Reliability - more than just testing
The design of any high tech product is a long process and this is especially true in the optical transceiver and interconnectivity business. Often overlooked, however, is the crucial role played by the designer in ensuring a product’s reliability. Giacomo Losio, Head of Technology, ProLabs.
Irrespective of how well a product works, or how advanced the design, without reliability, the product is effectively worthless. There are a large number of firms out there in the industry capable of making functioning optical transceivers, but not so many can make reliable ones.
Reliability embodies not only a product’s ability to function but also a product that works without risk of failure for a long period of time. For instance, ‘carrier class’ products are often required to operate for as long as 20 years. Of course it is not possible to test it for such a long time, so accelerated ageing and statistical analysis are often used to shorten the process which still can take up to seven months.
Whilst reliability is important all across the entire technology industry spectrum, it is in data centre and telecom products that are held in especially high regard. The reason for this is financial costs associated with their failure as in the digital era - our society depends highly on these installations (banks, utilities, transportation systems and education).
To create a truly successful reliability testing process, an optical transceiver company must involve its entire team, from product concept to manufacturing and product support. Reliability is an integrated system and only a company with an organic end to end approach can be successful in this area. Reliability comes in the form of different disciplines - mechanics, electronics, materials science, etc.

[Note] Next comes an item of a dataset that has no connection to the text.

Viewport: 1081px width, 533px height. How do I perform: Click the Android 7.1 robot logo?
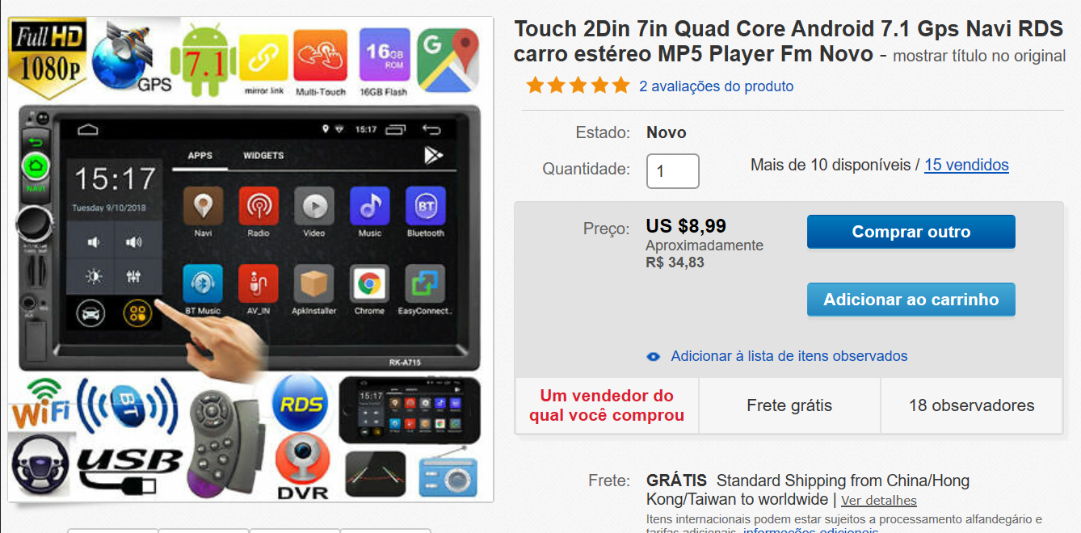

Within this a number of other parameters that also comes into play – temperature, humidity, electrical and mechanical stresses, corrosion. The tests largely fit into two categories - mechanical and environmental - testing both the physical resilience of a product as well as its capability to withstand extreme operating conditions. Reliability test plans are compiled starting from a set of standards issued by Telcordia or IEC or military standards. Important items are the test procedure, which has to be clearly defined to allow repetition of tests, the sample size and the pass/fail criteria. Every device/sub-assembly used in the transceiver has to be qualified independently and internal interconnects have to be verified with particular attention as it is in this area where mechanical stresses can arise.

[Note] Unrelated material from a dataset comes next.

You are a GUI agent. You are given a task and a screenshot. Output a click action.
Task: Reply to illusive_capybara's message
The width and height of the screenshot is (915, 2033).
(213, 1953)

Mechanical tests will involve everything from tests performed on the stand alone device (vibration, shock, drop), to its use on the real platforms (electrical and optical mating/de-mating cycles, operational vibration, ESD, EMC) to make sure that it is not only intrinsically reliable, but can also operate reliably in the everyday environment. Particularly important are also transportation tests to make sure that ‘dead on arrival’ (DOA) parts are minimised.
Environmental tests involve alterations to temperature and humidity conditions and include temperature cycling, thermal shocks damp heating (humidity and heat are applied simultaneously) and prolonged operation at high temperature. Temperature is often used as an acceleration factor to minimise test duration and understand what the mortality curve of the device is. Usually these products have an ‘infant mortality’ and a wear out mortality. The outcome of the reliability tests needs to be used by manufacturing to design production tests that are able to eliminate parts that could fail at the beginning of the operative life.
A product has also to be manufactured reliably, and reliability has to be maintained and ensured for the whole lifecycle. This is why it is important to include manufacturers during the product concept and design phase, and a reliable product has also a better production yield which helps keeping costs under control.
To summarise, the responsibility for reliability lies with everyone within the company and at every stage of the product development cycle - from the conception of the product to each developer’s understanding of their role and responsibility in the reliability chain. It depends on the integrity of the components used as much as it does the materials used, as well as the operating environments under which manufacturing occurs. The efficacy of materials used and the handling and quality of workmanship employed can all potentially, and severely, affect reliability. Every step required in a product’s construction must be constantly measured and monitored. Such stringent reliability testing cannot rely on box ticking - it demands a scrupulous mind-set throughout the company.
Processes alone do not, and will not, guarantee reliability. Reliability must be embedded within a company’s foundations and among its most basic of building blocks - the individuals within that organisation. Without this, whilst products may well work, their reliability cannot be guaranteed.